RECORDS FOR THE TASK:
◆ ◆ ◆ ◆ ◆ ◆ ◆
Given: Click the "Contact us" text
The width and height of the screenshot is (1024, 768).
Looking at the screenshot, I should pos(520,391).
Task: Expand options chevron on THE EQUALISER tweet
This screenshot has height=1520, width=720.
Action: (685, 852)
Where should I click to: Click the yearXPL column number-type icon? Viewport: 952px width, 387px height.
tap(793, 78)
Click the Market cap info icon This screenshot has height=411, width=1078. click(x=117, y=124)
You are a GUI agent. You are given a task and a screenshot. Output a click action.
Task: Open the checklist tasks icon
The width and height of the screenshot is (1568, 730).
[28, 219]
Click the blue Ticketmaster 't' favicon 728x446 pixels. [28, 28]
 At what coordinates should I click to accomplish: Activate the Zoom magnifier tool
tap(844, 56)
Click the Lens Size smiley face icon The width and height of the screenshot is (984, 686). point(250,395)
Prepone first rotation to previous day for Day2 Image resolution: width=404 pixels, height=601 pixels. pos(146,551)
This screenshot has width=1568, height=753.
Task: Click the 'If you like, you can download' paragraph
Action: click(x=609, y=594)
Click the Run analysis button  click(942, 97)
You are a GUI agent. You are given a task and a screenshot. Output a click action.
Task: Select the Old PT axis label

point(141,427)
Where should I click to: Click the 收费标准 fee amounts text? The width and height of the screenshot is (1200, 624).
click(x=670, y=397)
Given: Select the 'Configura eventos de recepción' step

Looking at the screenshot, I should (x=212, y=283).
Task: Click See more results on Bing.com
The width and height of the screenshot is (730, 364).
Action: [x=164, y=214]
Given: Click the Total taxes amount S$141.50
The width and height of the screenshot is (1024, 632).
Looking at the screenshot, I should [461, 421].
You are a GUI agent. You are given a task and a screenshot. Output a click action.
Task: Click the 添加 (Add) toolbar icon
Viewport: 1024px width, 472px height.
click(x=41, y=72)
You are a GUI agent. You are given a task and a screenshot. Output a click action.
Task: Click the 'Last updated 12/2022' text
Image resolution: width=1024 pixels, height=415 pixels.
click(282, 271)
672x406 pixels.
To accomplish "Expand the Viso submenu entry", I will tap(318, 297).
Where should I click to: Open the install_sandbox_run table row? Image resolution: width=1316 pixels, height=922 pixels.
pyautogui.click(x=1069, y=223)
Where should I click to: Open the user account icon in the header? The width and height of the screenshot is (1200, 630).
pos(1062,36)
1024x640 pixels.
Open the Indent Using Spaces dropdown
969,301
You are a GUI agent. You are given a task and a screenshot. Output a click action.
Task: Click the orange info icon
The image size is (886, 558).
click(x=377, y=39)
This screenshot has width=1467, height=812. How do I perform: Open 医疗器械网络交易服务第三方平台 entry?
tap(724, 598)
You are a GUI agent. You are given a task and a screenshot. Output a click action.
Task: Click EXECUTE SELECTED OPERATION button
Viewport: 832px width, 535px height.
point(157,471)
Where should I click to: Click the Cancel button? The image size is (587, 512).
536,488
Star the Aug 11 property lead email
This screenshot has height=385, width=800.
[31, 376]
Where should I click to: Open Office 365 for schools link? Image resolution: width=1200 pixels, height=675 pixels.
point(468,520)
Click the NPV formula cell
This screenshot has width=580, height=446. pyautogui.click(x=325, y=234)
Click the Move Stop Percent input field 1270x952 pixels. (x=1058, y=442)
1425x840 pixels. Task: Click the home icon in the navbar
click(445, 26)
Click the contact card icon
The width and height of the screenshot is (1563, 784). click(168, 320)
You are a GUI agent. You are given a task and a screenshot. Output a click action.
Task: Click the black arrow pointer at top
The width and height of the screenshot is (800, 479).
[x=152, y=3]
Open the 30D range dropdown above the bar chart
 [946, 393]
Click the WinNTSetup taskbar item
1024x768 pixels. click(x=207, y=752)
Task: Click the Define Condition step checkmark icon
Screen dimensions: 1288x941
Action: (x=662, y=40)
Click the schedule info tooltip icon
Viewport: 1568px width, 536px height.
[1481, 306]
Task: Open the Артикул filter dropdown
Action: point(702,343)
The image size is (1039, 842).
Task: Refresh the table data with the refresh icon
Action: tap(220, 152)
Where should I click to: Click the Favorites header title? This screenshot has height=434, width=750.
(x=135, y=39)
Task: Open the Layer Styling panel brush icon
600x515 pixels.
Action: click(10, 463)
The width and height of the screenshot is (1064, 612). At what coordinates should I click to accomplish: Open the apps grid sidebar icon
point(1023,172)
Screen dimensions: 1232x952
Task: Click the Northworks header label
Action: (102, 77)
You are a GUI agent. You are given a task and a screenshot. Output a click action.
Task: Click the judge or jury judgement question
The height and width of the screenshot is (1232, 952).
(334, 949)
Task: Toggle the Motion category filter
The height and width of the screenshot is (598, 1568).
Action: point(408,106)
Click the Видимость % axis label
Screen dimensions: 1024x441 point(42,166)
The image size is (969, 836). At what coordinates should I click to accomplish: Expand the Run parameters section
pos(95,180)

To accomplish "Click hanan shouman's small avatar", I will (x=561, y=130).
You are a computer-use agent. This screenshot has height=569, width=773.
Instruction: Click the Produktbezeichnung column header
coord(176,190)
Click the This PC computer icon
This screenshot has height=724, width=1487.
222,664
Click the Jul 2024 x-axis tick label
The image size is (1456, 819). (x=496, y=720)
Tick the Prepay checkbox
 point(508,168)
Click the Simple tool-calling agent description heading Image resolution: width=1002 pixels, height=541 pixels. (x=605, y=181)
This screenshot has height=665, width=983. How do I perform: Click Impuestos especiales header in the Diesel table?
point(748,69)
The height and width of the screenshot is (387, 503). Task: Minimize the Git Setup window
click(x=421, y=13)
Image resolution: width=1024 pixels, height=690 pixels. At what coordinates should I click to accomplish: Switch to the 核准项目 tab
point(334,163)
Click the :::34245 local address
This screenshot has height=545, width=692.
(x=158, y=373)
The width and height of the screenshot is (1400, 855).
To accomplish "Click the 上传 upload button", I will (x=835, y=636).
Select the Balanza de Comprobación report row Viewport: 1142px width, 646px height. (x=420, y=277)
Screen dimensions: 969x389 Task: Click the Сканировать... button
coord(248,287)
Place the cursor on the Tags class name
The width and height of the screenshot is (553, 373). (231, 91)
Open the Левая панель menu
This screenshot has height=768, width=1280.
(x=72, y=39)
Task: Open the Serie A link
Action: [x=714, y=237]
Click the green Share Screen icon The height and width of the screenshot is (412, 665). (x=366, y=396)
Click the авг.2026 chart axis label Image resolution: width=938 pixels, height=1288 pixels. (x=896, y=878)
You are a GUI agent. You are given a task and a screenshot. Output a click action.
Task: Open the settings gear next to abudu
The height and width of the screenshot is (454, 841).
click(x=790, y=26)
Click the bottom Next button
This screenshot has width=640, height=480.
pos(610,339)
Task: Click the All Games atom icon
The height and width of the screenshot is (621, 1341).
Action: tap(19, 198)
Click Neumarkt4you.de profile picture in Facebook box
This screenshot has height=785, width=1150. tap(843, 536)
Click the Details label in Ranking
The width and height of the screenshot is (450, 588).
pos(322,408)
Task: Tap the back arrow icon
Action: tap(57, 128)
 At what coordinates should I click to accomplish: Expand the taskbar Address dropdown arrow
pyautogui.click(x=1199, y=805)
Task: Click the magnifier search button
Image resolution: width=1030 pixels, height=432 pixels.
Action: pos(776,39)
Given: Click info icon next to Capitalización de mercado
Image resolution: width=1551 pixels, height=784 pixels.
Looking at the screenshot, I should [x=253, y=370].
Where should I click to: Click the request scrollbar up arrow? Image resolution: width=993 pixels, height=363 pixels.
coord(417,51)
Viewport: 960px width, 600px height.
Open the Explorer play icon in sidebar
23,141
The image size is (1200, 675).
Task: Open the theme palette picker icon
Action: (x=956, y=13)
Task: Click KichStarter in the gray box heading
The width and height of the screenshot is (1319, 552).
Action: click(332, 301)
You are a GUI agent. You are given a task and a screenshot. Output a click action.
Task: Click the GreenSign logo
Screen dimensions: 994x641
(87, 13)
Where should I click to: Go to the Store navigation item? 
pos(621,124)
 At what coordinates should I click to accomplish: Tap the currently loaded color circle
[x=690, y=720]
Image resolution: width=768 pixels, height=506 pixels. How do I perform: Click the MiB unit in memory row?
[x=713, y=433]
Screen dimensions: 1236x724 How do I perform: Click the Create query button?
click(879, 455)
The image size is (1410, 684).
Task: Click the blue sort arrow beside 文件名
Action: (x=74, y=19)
◆ ◆ ◆ ◆ ◆ ◆ ◆
TASK TO CARRY OUT:
Only exact copies of the lines from the one containing "Screen dimensions: 994x641" to the end of the records belong in the answer.

EXERCISE RESULT:
Screen dimensions: 994x641
(87, 13)
Where should I click to: Go to the Store navigation item? 
pos(621,124)
 At what coordinates should I click to accomplish: Tap the currently loaded color circle
[x=690, y=720]
Image resolution: width=768 pixels, height=506 pixels. How do I perform: Click the MiB unit in memory row?
[x=713, y=433]
Screen dimensions: 1236x724 How do I perform: Click the Create query button?
click(879, 455)
The image size is (1410, 684).
Task: Click the blue sort arrow beside 文件名
Action: (x=74, y=19)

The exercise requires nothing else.